As they say, the show must go on. And after a tragic week so unrelentingly awful that Tom Petty’s death barely reverberated, Saturday Night Live did.
Although the internet seemed to go most crazy over a sketch that featured a stunt-makeout between Kate McKinnon and guest host Gal Gadot, this week’s episode was most notable for what was missing: namely, Donald Trump. By excluding the chaos-magnet president from this week’s narrative, SNL handled the Las Vegas massacre with more class than Trump himself did.
The show was on summer hiatus earlier this year when a bomber killed 22 people at a concert in Manchester; and also in 2016, when an Orlando gunman carried out what was then the deadliest shooting in modern U.S. history. In fact, the last time SNL had to respond to a similar tragedy was after the concert shooting in Paris back in November 2015. Cecily Strong opened the show that night by conveying SNL’s and New York City’s solidarity with the people of Paris–first in English and then in surprisingly fluent French. It was a gesture that echoed another time the show acknowledged a horrible tragedy without humor: The first cold open after 9/11, when then-mayor Rudy Giuliani appeared flanked by first responders, and Paul Simon performed “The Boxer” as a message of resiliency.
This week’s episode followed in the footsteps of its post-tragedy predecessors and also managed to squeeze in a Tom Petty tribute, with Jason Aldean covering “Won’t Back Down.” There was palpable gravity in seeing the singer with newly haunted eyes address the shooting, which took place during his Las Vegas performance last Sunday night at the Route 91 Harvest Music Festival. It also sent a signal that this would be an unusual night of sketch comedy.
It must have been obvious to the writers that this wasn’t going to be a particularly rollicking episode. Some of SNL‘s most effective routes to laughter may have felt disrespectful in light of this week’s events. Instead, the show played it safe, giving Alec Baldwin the night off and eschewing politics–along with any other subject likely to offend. (Weekend Update, of course, is a different story, but we’ll get to that in a moment.) A fake commercial promoting celebrity-centric network E!’s breezy fall line-up included a meta-commentary on the need for nonpartisan nonsense at this moment.
“The world is a complete bummer right now, so turn your brain off,” a voiceover suggests before showing previews of the approximately 10,000 Kardashianic permutations coming up. Such nicely vague allusions to the current state of the world encompass Trump, the Vegas shooting, and all the natural disasters of late–without getting specific enough to turn anyone off.
The rest of the episode continues this trend of avoiding anything that might rub viewers the wrong way, ideologically–to its detriment in some instances.
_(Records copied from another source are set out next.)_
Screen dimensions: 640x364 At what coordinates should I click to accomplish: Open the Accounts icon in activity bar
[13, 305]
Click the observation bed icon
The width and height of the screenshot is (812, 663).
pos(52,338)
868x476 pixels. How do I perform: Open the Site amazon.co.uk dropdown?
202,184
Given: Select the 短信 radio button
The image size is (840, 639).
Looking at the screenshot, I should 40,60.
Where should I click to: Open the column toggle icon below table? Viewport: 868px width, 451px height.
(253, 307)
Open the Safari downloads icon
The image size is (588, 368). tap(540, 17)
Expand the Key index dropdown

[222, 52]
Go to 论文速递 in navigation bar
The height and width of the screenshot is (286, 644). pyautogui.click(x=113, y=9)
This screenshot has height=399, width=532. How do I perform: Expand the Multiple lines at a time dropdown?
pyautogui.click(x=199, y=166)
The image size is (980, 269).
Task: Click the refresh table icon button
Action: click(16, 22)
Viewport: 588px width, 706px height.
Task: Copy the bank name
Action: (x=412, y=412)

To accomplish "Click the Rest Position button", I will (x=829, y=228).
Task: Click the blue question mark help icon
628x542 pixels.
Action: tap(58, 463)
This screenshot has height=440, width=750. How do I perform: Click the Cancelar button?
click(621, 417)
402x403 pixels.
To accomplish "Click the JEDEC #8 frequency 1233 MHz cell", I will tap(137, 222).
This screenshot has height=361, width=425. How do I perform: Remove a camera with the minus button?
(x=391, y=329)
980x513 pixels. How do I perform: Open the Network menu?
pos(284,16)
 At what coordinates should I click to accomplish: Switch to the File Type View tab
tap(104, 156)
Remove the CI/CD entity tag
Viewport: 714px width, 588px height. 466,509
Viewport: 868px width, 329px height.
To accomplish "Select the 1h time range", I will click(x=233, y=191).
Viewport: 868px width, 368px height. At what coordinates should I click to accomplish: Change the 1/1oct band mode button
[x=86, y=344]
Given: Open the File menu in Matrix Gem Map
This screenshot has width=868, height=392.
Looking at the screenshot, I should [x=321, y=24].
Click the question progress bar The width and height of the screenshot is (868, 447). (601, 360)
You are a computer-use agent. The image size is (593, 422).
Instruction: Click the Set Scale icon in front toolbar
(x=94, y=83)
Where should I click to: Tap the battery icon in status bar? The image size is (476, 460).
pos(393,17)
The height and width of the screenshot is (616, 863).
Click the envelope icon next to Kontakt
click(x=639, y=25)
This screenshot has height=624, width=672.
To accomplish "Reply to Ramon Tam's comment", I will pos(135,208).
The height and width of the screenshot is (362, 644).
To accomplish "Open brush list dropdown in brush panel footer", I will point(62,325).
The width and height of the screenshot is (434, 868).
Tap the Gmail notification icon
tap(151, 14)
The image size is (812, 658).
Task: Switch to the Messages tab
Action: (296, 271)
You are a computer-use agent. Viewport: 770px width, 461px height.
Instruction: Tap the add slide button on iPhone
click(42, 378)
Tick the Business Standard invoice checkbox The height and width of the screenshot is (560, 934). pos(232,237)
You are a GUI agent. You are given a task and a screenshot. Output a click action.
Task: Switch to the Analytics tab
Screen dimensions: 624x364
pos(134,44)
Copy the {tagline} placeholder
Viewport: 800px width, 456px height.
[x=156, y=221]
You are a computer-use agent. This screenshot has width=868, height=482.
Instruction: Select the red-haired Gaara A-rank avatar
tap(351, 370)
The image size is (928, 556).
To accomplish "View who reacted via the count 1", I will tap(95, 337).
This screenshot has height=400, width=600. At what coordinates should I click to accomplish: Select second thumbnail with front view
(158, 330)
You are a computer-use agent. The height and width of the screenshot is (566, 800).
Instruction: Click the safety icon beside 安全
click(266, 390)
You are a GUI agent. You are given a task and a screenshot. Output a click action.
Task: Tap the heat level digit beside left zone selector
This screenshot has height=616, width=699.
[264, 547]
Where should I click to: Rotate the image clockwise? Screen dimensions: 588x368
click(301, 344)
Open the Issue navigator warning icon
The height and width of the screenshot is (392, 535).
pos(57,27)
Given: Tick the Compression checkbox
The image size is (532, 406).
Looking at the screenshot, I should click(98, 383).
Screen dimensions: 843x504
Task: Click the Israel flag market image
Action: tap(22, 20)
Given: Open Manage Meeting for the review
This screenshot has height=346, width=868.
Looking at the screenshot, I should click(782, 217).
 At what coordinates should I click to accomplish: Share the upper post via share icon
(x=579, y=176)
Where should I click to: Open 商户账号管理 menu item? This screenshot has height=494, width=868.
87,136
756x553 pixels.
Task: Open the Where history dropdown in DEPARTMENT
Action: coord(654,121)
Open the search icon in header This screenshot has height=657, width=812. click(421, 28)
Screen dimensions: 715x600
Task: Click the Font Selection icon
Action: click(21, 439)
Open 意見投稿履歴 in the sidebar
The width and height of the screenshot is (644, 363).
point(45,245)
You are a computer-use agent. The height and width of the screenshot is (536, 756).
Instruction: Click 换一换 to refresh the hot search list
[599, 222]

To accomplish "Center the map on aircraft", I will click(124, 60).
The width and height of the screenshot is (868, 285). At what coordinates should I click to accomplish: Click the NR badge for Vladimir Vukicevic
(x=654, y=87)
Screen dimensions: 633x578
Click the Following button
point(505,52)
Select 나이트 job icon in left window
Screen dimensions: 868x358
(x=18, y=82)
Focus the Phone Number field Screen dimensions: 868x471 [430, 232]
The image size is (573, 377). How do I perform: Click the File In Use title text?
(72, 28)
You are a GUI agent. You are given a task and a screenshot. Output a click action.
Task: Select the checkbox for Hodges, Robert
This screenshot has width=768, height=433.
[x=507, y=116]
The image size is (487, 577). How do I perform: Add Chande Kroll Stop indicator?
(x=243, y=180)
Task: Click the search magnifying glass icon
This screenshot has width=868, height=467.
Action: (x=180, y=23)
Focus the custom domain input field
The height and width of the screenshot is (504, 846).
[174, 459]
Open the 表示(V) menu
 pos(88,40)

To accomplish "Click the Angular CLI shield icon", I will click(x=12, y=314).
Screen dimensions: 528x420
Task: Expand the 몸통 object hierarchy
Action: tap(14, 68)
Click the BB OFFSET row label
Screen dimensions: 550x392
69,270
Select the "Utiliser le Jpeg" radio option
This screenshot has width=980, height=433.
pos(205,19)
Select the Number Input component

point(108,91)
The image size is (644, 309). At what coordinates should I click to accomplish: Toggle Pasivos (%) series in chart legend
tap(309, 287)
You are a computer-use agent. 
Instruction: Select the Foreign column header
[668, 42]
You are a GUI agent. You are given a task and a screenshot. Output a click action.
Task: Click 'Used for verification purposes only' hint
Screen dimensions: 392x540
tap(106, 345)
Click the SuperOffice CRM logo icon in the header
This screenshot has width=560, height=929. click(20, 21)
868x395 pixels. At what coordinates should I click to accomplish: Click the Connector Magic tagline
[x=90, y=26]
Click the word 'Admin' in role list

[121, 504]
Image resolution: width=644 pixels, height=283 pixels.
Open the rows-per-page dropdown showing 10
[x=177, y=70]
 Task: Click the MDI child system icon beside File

Weekend Update, of course, is the lone oasis dropping the facade that SNL does not lean any one way politically. Michael Che and Colin Jost spend nearly four minutes on the Las Vegas massacre, going all in on gun control. “This shouldn’t be a partisan issue,” Jost says, before offering several solid jokes about why limiting gun access should just be considered common sense.
During the segment, the hosts limit Trump’s involvement to a dig at his misadventures in Puerto Rico, and a suggestion for how to trick him into reversing the second amendment. They mostly back off of the president’s response to the shooting, even though Trump gave them plenty to work with. He waited longer to respond at all to the attack than he has in the past with any act of terror perpetrated by non-whites, demonstrating a double standard. When he did respond, he tweeted the bafflingly alien-like salutation, “warmest condolences.” He called the shooting in Las Vegas “in many ways, a miracle.” And perhaps most gallingly, on a day of national mourning, Trump forced Secretary of State Rex Tillerson to stage an impromptu press conference addressing reports that Tillerson had called the president “a moron.” This story, and Trump’s authoritarian rush to publicly debunk it, ended up overshadowing a presidential trip to Las Vegas to meet with victims and first responders.
SNL had the decency to leave Trump out of its response to the horror in Las Vegas. If only Trump had that decency, too.